Given exercise:
Quote verbatim the stretch of the entries from the line containing "Task: Like the tweet with heart icon" through the line containing "coord(34,23)", including both of those lines.

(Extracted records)
********************

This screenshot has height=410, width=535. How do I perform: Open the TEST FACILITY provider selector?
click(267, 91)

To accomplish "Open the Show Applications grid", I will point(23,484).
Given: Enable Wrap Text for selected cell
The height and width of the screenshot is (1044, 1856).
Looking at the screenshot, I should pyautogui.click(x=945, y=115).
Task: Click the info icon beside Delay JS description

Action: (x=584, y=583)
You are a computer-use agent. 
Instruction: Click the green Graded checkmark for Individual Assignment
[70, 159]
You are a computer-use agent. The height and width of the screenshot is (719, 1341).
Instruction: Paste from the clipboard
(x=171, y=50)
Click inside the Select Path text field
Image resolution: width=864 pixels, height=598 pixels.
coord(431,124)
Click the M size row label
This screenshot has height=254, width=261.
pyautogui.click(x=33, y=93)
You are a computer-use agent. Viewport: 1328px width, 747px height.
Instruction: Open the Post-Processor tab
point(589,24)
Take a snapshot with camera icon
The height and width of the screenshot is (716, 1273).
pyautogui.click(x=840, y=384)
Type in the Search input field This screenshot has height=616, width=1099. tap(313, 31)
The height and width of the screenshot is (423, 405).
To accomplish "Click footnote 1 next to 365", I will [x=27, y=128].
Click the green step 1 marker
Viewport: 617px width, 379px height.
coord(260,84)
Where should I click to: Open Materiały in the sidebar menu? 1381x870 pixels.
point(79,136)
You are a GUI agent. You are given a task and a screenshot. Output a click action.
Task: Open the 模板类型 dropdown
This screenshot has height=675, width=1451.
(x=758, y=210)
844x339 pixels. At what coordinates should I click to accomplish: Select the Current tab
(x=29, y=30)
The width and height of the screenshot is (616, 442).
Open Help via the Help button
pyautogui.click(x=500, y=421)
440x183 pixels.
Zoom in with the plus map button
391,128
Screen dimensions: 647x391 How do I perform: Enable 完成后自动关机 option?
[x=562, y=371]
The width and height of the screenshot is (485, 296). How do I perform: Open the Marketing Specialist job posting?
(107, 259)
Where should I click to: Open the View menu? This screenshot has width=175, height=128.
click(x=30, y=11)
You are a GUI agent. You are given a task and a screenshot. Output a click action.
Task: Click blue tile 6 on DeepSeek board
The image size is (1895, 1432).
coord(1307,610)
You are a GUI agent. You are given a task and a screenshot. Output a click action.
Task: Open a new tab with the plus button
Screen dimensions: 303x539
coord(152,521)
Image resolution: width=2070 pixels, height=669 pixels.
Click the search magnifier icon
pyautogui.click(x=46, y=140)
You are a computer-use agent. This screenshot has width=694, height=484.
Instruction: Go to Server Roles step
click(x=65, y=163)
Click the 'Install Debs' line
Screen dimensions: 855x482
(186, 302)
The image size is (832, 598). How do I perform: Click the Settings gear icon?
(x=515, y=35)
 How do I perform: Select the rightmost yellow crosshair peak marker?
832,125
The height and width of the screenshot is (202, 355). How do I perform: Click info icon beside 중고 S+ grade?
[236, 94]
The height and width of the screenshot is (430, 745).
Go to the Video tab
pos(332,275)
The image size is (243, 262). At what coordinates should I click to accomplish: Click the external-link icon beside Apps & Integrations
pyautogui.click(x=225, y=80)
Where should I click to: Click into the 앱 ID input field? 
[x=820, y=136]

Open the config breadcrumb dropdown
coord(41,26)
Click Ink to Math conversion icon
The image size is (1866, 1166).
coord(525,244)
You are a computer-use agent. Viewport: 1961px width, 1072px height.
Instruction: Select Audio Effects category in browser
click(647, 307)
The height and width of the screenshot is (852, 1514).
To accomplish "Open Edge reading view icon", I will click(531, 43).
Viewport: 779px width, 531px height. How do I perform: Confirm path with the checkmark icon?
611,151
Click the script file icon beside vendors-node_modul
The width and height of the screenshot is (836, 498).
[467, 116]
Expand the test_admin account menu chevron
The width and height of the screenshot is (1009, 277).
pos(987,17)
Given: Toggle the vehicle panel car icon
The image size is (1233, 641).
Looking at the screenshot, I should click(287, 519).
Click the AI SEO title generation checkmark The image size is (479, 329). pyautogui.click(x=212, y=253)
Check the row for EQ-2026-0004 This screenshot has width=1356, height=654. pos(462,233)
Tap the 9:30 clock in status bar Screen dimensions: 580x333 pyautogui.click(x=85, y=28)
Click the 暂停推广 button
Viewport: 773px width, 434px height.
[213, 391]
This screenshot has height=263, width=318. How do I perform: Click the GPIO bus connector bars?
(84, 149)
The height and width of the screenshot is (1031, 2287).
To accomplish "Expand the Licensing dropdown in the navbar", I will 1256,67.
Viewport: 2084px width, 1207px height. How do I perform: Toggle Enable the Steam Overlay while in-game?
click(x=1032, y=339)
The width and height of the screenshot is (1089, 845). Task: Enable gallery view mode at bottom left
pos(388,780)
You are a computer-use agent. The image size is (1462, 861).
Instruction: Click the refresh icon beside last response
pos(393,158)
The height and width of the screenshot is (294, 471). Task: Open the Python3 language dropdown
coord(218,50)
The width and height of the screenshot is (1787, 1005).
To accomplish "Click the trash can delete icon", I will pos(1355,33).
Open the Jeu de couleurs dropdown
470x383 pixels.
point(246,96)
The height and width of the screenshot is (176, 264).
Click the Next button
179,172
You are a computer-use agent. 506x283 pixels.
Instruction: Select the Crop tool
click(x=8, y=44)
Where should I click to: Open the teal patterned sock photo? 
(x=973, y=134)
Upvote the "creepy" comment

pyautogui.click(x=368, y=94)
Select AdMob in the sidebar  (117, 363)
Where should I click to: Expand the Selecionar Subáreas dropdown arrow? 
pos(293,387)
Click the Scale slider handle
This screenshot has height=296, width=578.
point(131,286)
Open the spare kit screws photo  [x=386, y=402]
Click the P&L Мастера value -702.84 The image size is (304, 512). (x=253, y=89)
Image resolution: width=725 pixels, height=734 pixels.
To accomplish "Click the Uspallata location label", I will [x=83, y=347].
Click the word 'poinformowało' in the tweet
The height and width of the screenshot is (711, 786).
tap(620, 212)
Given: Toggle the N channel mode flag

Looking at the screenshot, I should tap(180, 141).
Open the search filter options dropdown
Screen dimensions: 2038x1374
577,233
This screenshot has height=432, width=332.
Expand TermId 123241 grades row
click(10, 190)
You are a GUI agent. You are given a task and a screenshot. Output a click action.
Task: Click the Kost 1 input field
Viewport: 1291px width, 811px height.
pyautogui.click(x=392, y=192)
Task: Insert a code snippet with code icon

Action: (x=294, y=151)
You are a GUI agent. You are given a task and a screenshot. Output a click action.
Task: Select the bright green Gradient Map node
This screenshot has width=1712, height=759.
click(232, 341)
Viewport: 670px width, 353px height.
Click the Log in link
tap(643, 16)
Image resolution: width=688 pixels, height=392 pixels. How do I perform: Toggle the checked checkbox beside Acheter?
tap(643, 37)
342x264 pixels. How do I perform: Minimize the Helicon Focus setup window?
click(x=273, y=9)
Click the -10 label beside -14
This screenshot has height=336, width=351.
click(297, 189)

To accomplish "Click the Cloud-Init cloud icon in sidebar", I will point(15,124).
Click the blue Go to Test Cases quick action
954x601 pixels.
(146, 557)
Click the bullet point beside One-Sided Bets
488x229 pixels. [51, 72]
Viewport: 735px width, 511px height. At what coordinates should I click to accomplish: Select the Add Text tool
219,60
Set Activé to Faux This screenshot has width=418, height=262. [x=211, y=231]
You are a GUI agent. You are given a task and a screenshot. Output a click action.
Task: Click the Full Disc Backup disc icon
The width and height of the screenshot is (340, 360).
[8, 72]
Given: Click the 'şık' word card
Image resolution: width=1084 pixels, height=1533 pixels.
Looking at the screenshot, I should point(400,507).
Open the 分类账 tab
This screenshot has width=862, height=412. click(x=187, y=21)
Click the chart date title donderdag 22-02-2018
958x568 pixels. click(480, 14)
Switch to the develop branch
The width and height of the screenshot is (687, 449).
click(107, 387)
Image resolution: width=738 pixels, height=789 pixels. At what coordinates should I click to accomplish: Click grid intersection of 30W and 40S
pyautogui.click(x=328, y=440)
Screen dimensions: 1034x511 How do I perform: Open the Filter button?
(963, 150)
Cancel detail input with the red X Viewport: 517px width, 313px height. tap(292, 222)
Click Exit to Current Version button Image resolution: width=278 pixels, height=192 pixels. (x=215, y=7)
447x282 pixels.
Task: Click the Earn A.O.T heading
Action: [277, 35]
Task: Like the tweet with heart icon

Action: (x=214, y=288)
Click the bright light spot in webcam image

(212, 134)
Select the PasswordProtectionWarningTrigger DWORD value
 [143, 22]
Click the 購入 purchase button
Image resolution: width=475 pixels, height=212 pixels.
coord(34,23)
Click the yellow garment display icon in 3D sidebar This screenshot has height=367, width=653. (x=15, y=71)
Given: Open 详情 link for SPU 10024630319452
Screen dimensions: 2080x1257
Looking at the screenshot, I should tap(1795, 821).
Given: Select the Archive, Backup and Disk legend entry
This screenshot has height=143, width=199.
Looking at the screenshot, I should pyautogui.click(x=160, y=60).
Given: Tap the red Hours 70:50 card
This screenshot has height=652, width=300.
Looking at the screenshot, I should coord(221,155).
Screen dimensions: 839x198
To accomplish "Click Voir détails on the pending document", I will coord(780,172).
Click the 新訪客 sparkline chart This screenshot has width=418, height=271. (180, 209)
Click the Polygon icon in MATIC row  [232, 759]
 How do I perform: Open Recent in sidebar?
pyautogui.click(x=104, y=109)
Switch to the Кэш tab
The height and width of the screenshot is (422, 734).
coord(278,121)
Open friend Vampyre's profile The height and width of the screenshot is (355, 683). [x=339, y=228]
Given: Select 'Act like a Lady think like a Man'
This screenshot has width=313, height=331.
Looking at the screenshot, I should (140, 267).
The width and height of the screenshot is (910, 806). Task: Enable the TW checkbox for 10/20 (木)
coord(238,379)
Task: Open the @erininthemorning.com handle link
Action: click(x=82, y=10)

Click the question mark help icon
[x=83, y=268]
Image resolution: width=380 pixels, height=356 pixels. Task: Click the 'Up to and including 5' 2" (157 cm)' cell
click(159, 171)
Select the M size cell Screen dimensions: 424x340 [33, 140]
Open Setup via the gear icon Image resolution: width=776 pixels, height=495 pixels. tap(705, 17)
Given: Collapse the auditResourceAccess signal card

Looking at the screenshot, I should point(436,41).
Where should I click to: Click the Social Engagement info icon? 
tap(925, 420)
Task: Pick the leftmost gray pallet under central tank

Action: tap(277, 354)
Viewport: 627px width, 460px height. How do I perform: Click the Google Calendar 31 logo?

********************

Full answer:
Task: Like the tweet with heart icon

Action: (x=214, y=288)
Click the bright light spot in webcam image

(212, 134)
Select the PasswordProtectionWarningTrigger DWORD value
 [143, 22]
Click the 購入 purchase button
Image resolution: width=475 pixels, height=212 pixels.
coord(34,23)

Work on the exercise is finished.